I probably didn't understood this the first time, I thought you were
referring to the register range that's allocated, which goes from 0 to the maximum used component (which can be stored in var->regs[HLSL_REGSET_NUMERIC].count).
If I understand correctly, you are saying that in SM1 there are cases
where a uniform variable (or field) can require the size of a bool or a int according to how it is used. I am not familiarized with this behavior. Can you provide an example? Most of sm1 uses float uniforms, even where they're declared with non-float type.
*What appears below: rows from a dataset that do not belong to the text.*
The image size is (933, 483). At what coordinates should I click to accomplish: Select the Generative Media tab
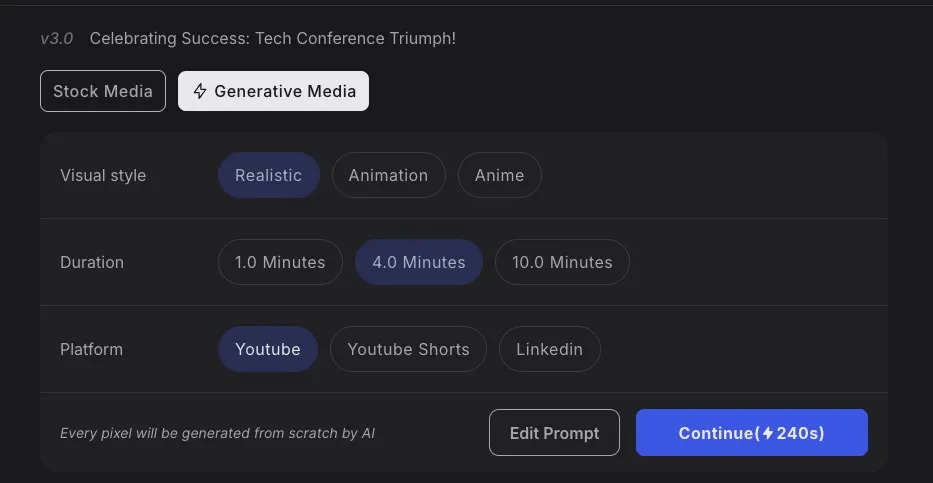coord(274,91)
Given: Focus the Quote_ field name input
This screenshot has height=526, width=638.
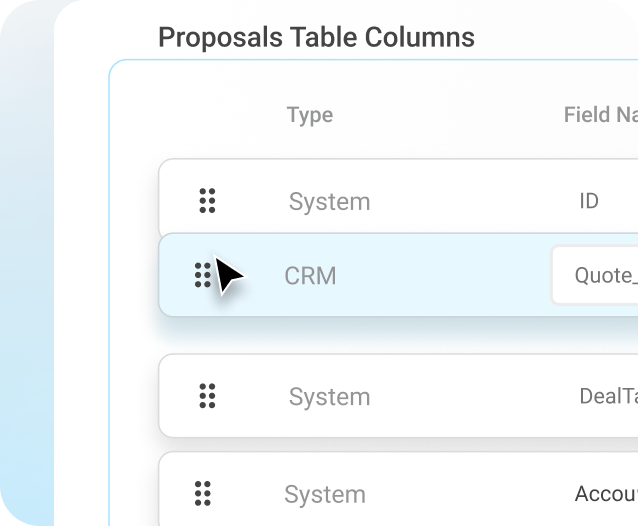Looking at the screenshot, I should pos(594,275).
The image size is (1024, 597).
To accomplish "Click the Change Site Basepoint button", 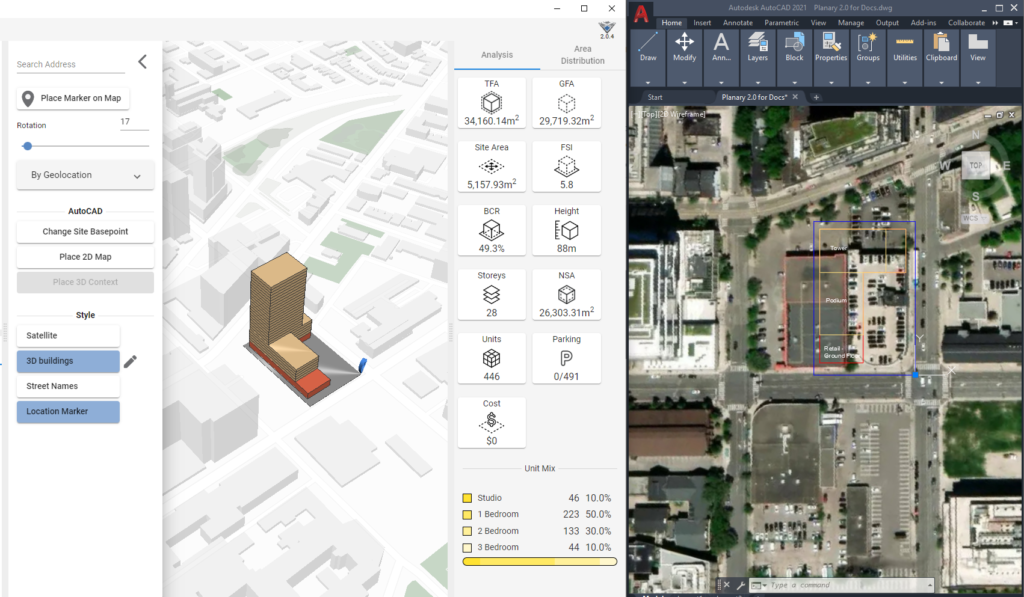I will coord(85,232).
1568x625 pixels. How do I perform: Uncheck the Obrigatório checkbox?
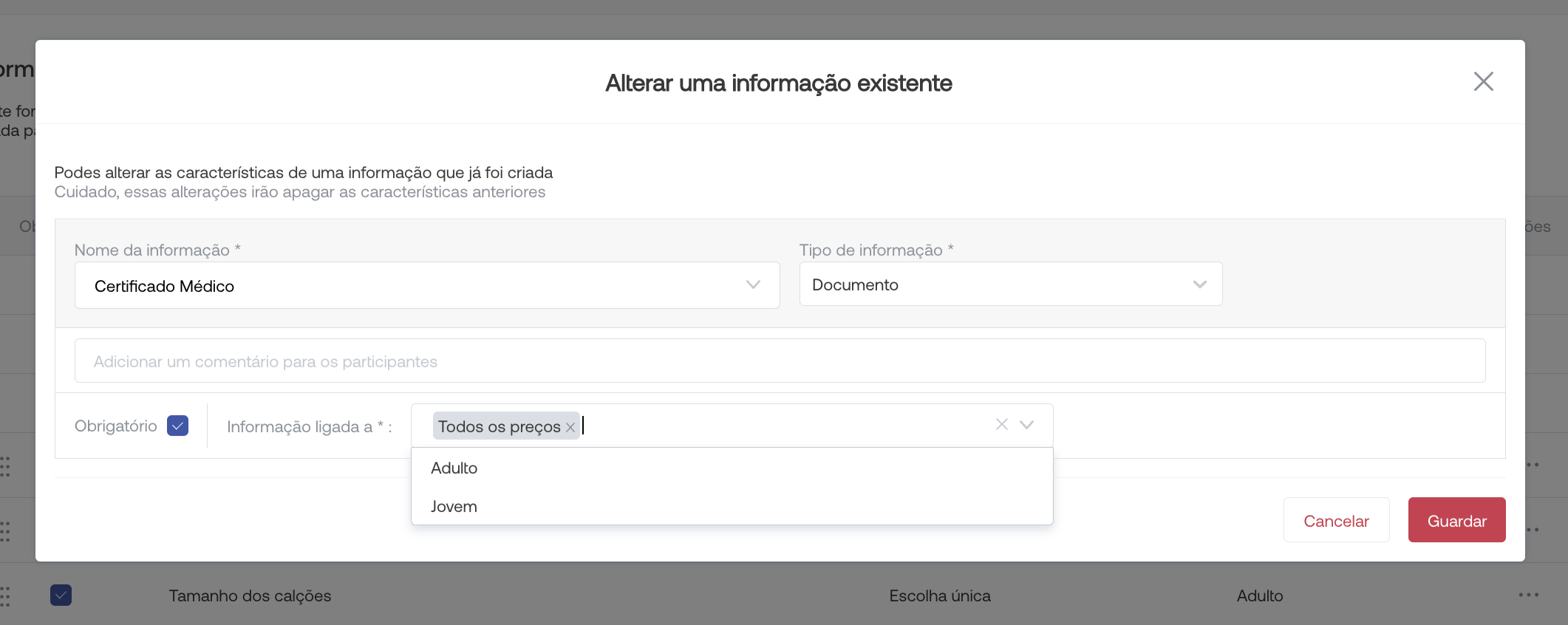[x=177, y=426]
SM 3.0 introduces the first flow control, and its flow control instructions—and *only* those instructions—take non-float types. Specifically "if" takes a bool type, and "loop" takes an integer type. Consider the following shader:
uniform struct { float f; bool b; int i; } a; float4 main() : sv_target { float x = a.f + a.i + a.b; if (a.b) x += 2; return x; }
Ultimately "a.b" is allocated to *both* the float and bool register sets. (You can get a similar effect for ints by declaring a loop that executes for i iterations, but I didn't bother with that.) This is true without the struct too, of course, but the struct shows that there are interesting consequences wrt allocation. Granted, I suppose we don't really need to do this tracking per-component—we can just do it the same way as we do textures...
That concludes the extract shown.